Connectivity

Graphics Chips Help Process Big Data Sets in Milliseconds

A new database tool dramatically improves processing speeds using technology that’s already in your computer.

Oct 18, 2013

New software can use the graphics processors found on everyday computers to process torrents of data more quickly than is normally possible, opening up new ways to visually explore everything from Twitter posts to political donations.

Rainmaker: New visualization technology tales just milliseconds to turn tens or hundreds of millions of data points into maps and animations like this example showing the frequency of the word “rain” in tweets across the country.

Known as MapD, or massively parallel database, the new technology achieves big speed gains by storing the data in the onboard memory of graphics processing units (GPUs) instead of in central processing units (CPUs), as is conventional. Using a single high-performance GPU card can make data processing up to 70 times faster.

Right now the prototype technology is being demonstrated on tweets; it can show how a meme is propagating in real time on regional or world maps (watch “Visualizing Big Data in Milliseconds on Cheap Computers”). Many large-scale Twitter visualizations—including animated maps and charts—take several seconds or longer to process data before it can be displayed. With MapD, a user can adjust search terms and other parameters—like time frame or geographical region—and see a new visualization instantly, without having to wait for each new map and animation to compute and load.

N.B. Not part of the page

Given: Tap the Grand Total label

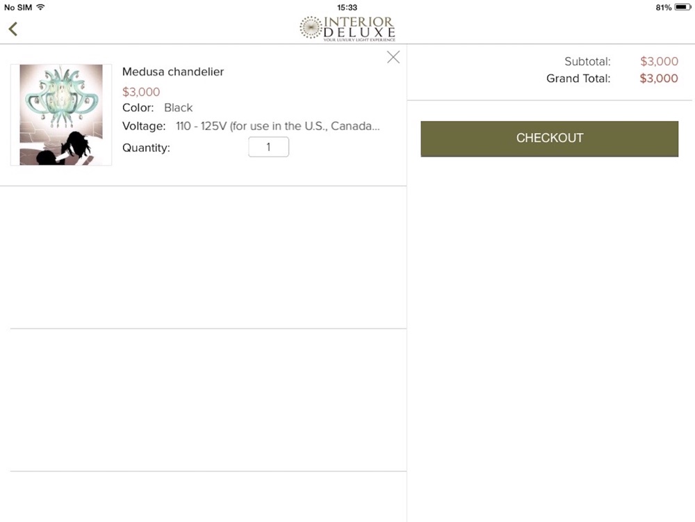Looking at the screenshot, I should point(578,79).
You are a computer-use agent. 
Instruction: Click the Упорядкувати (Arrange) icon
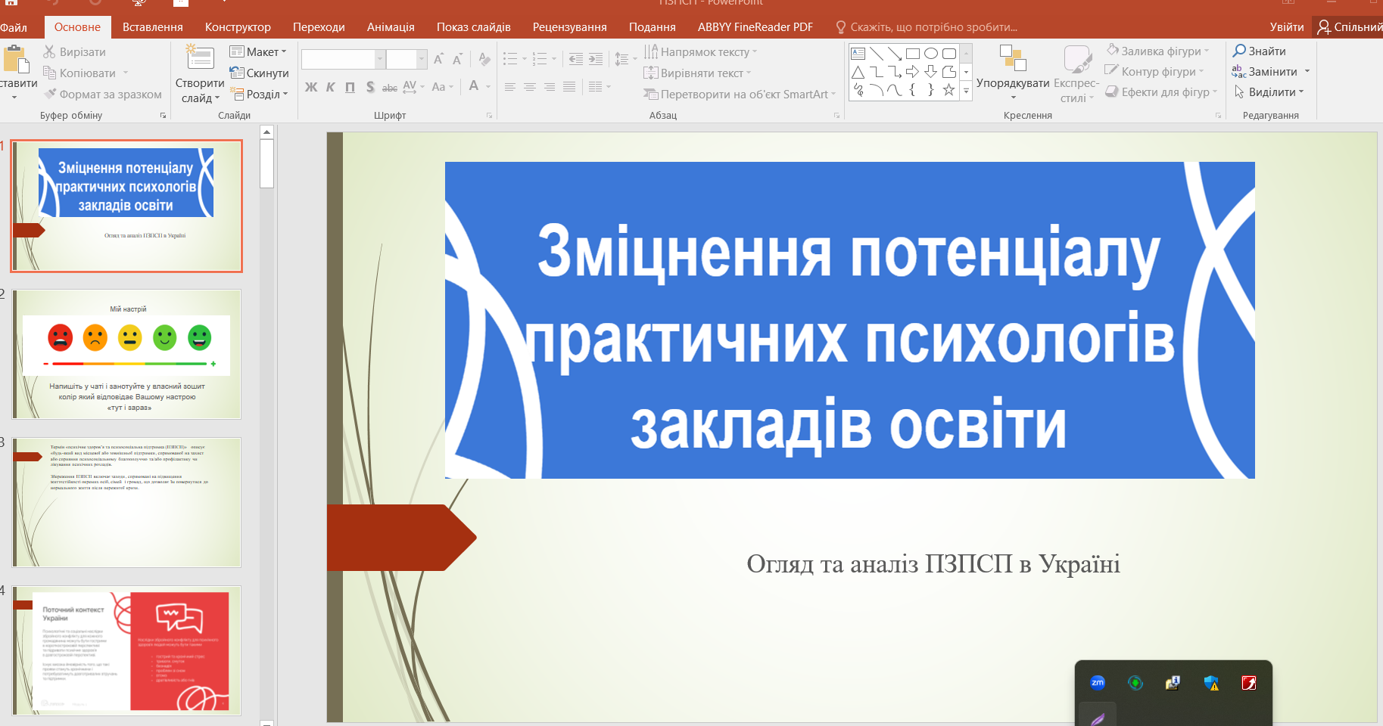tap(1012, 59)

This public interface can be used to visualize 50 million geocoded tweets posted between September 28 and October 6. The tool allows users to explore different search terms, examine broad geographical trends, and zoom in on each tweet. For each of the 30 frames per second it generates when animating Twitter, Map-D scans all the tweets that have been loaded on the GPUs, constructing visualizations such as maps of how word usage—which could include mentions of a product name or news item—is propagating across a region or around the world in real time.

“The [existing Twitter visualizations] we know of are ‘canned’—based on some previous computation of a map or picture, rather than being truly interactive,” says Samuel Madden, a computer science professor at MIT. “We have built a new kind of database system. It will answer and also map every request by scanning through every tweet in the database, which can be done in just a few milliseconds.” The system can keep up the pace even if the database has hundreds of millions of tweets.

The technology was dreamed up last year by Todd Mostak, then a Harvard graduate student in Middle Eastern studies, who was frustrated by the sluggish processing he encountered as he tried to crunch social-media data sets from Egypt and elsewhere in the Middle East. “By building a tool to explore data sets like this in a truly interactive fashion, with latencies measured in milliseconds rather than seconds or minutes, we hope to remove a computational bottleneck from the process of hypothesis formulation, testing, and refinement,” Mostak says.

The technology could make it easier to glean insights from Twitter’s huge corpus of information. Combining census data with tweets, for example, could show how mention of the word “McDonald’s” in geotagged tweets relates to variables like income or unemployment levels.

An early adopter will be the Sunlight Foundation, which promotes openness in campaign financing. That organization is feeding 22 years of U.S. state and federal campaign donation data to MapD, which will provide ways to rapidly vary visualizations that break down more than 20 million donations according to donor, region, elected official, and other parameters. Each new type of query will generate a new visualization in just milliseconds.

Using existing methods, it can take seconds for a visualization to load, because it takes that long to query the information in a database. Faster access enables  researchers to test hypotheses and refine visualizations more quickly. That could make big data sets more useful. “Many laptops even contain fairly powerful GPUs—fast enough to dramatically accelerate the interactive exploration of moderate-sized data sets of, say, 20 million tweets,” Mostak says.

“MapD’s technology promises to make new kinds of real-time queries possible,” says Bob Lannon, a developer at Sunlight Labs, which develops data analysis tools for the Sunlight Foundation. “Soon you will be able to quickly explore large amounts of data and pivot, filter, and summarize it in ways not previously available. We’re excited to see what it could mean for our users.”

Nvidia, one of the leading manufacturers of GPUs, plans to demonstrate MapD on more than one billion tweets using eight GPUs at an upcoming conference. The researchers are also planning to do a joint demo with Gnip, the leading reseller of social-media data from sources like Twitter, Foursquare, and Facebook. Elaine Ellis, a spokeswoman for Gnip, said the company was not ready to talk about the collaboration.

Twitter reported recently that it has 215 million monthly active users broadcasting more than 400 million tweets per day. Of these, about seven million tweets contain GPS geolocation tags, typically from mobile devices. Being able to visualize massive streams of geographically identifiable social-media and mobile-phone data in real time could have powerful implications for epidemiology and disaster response (see “Big Data from Cheap Phones”).

Beyond using graphics chips, Madden and Mostak are working with researchers from Intel to allow MapD to take advantage of the company’s new massively parallel processors as well as the ordinary X86 processors that power most computers.